- **Problem to work on**: Your answer must be an exact copy of the records below, minus any images.

=== Begin Enclosure ===

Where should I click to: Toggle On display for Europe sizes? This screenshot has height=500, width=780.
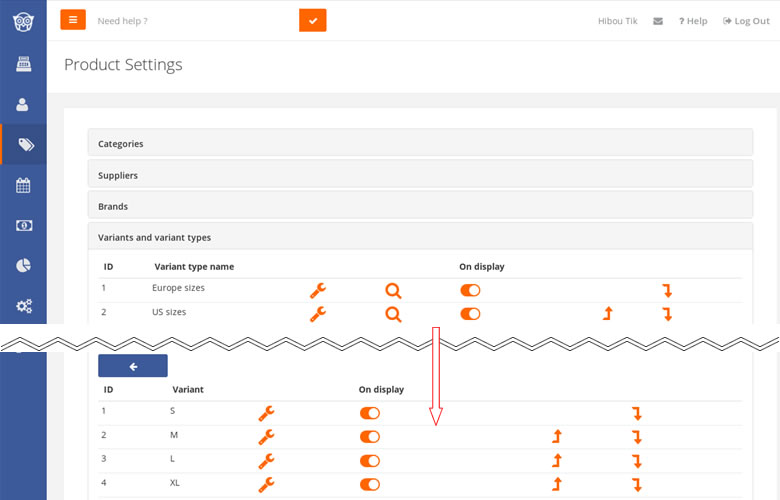[x=470, y=290]
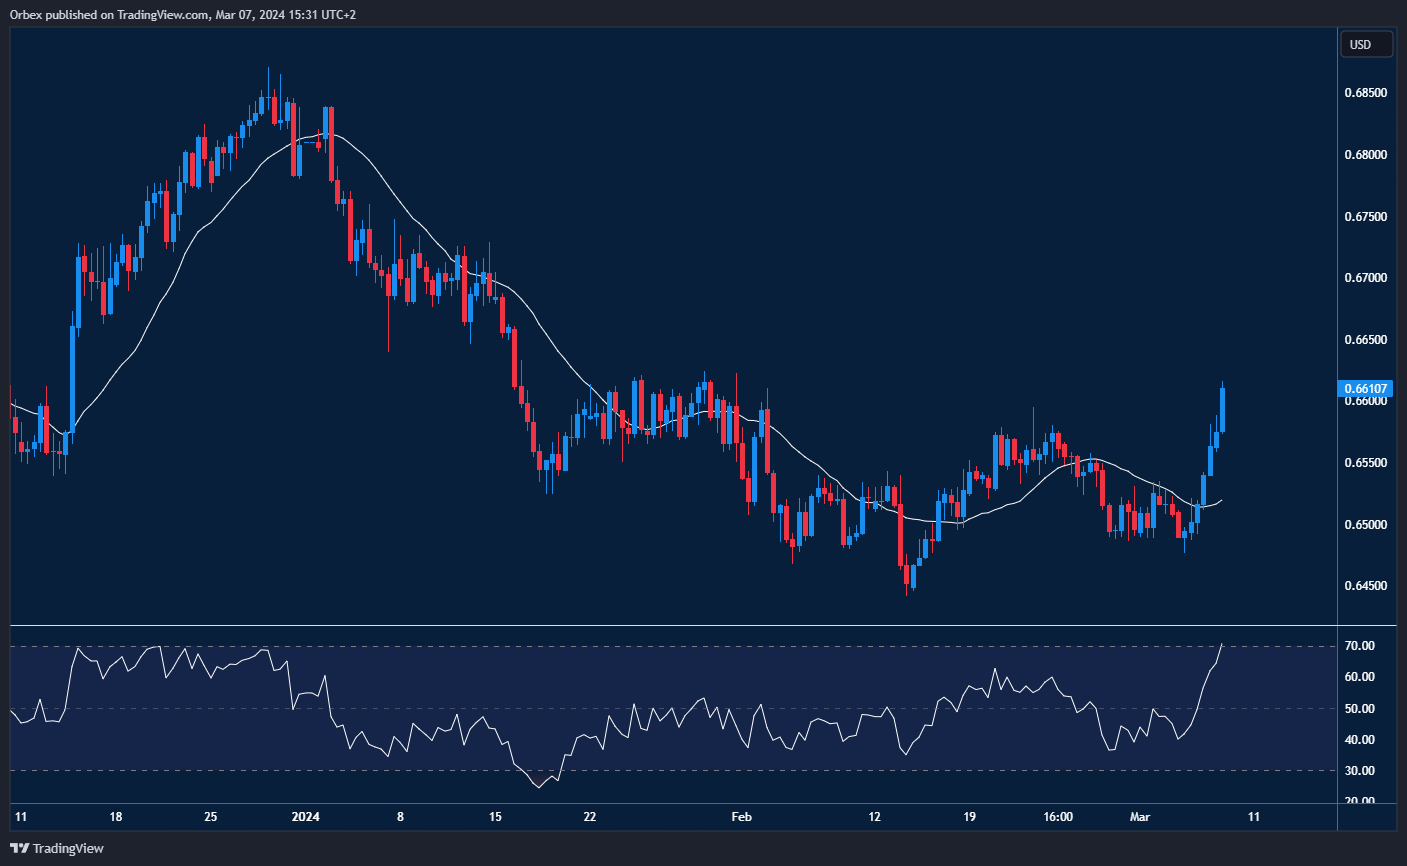Select the 0.68500 price axis label
Screen dimensions: 1407x866
pos(1365,93)
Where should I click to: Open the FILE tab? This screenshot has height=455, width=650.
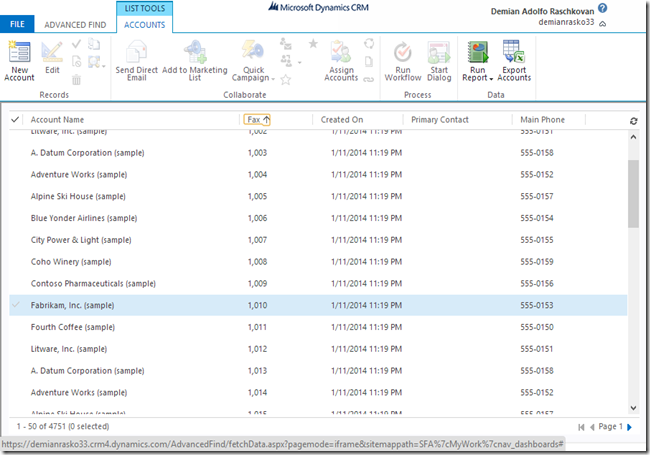coord(17,24)

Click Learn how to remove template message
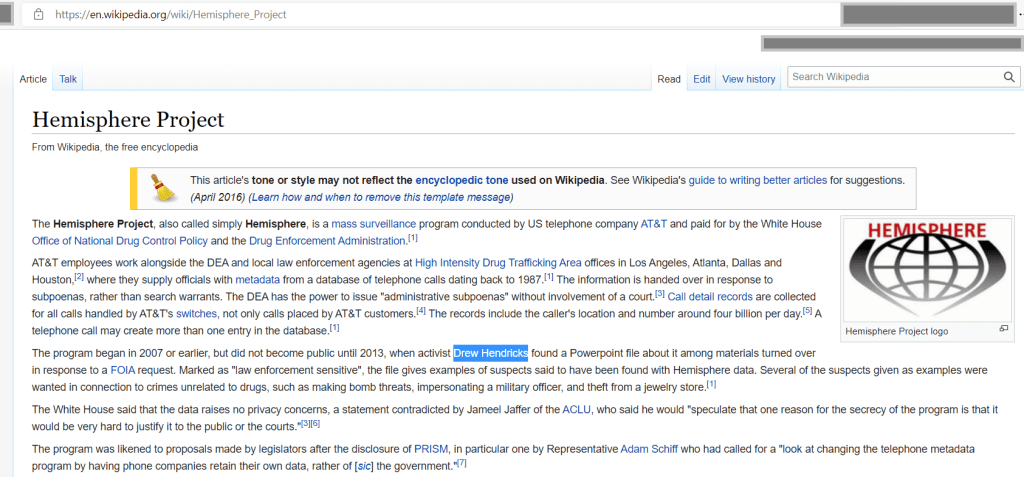pyautogui.click(x=381, y=197)
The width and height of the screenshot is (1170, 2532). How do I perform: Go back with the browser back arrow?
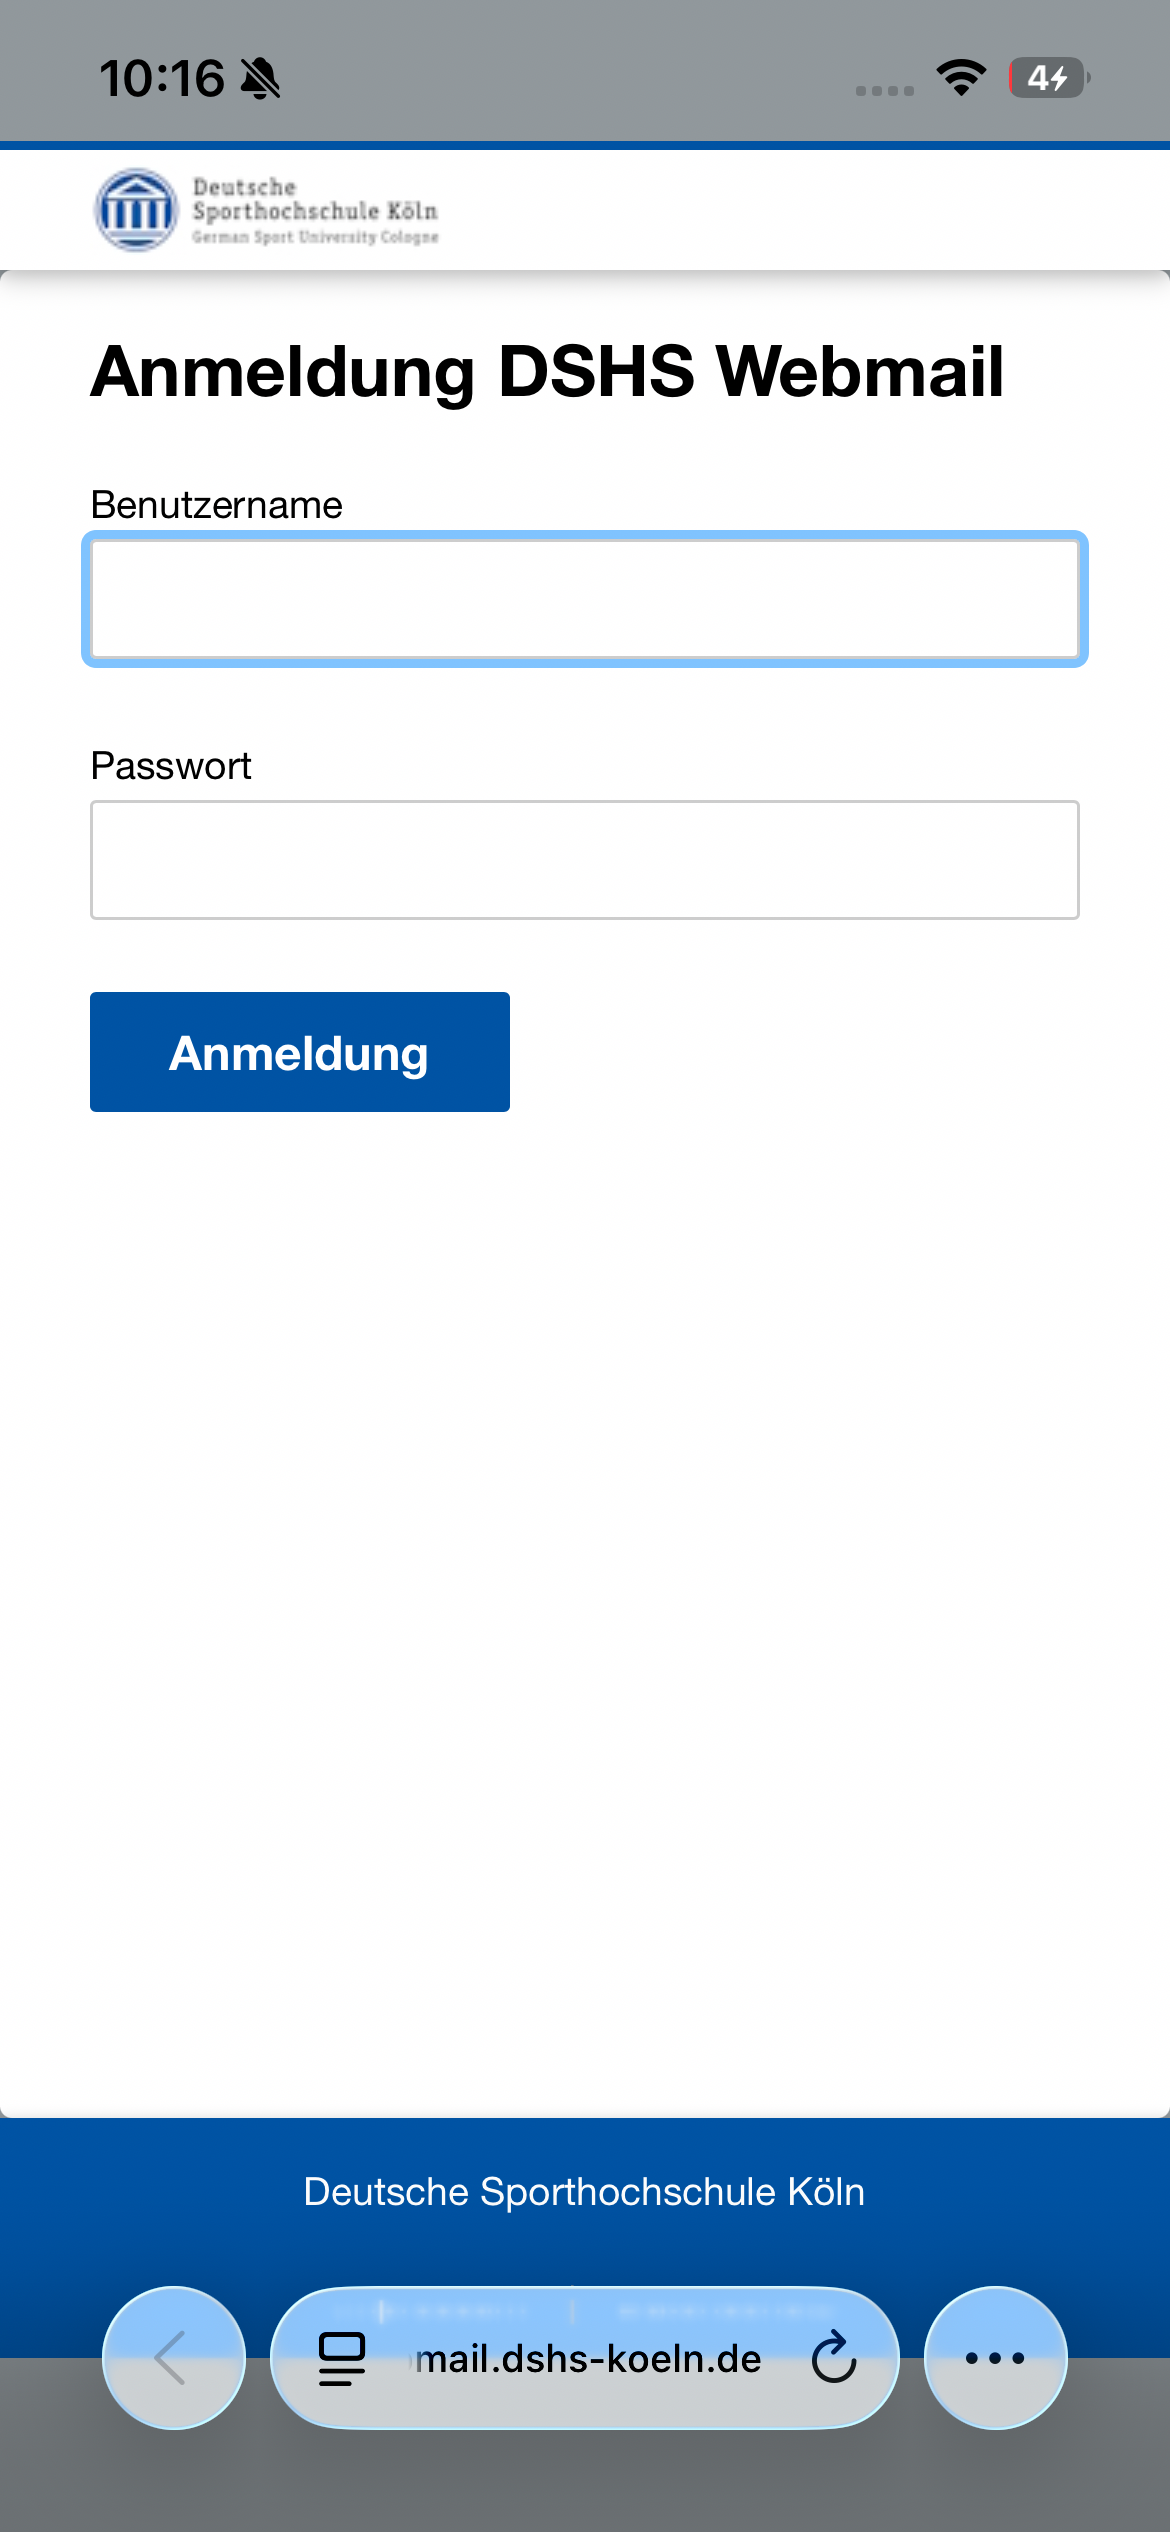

=== End Enclosure ===

- **Output of the task**:
Where should I click to: Toggle On display for Europe sizes? This screenshot has height=500, width=780.
[x=470, y=290]
Select the 0.68500 price axis label
Screen dimensions: 1407x866
pos(1365,93)
Where should I click to: Open the FILE tab? This screenshot has height=455, width=650.
coord(17,24)

Click Learn how to remove template message
pyautogui.click(x=381, y=197)
The width and height of the screenshot is (1170, 2532). How do I perform: Go back with the browser back arrow?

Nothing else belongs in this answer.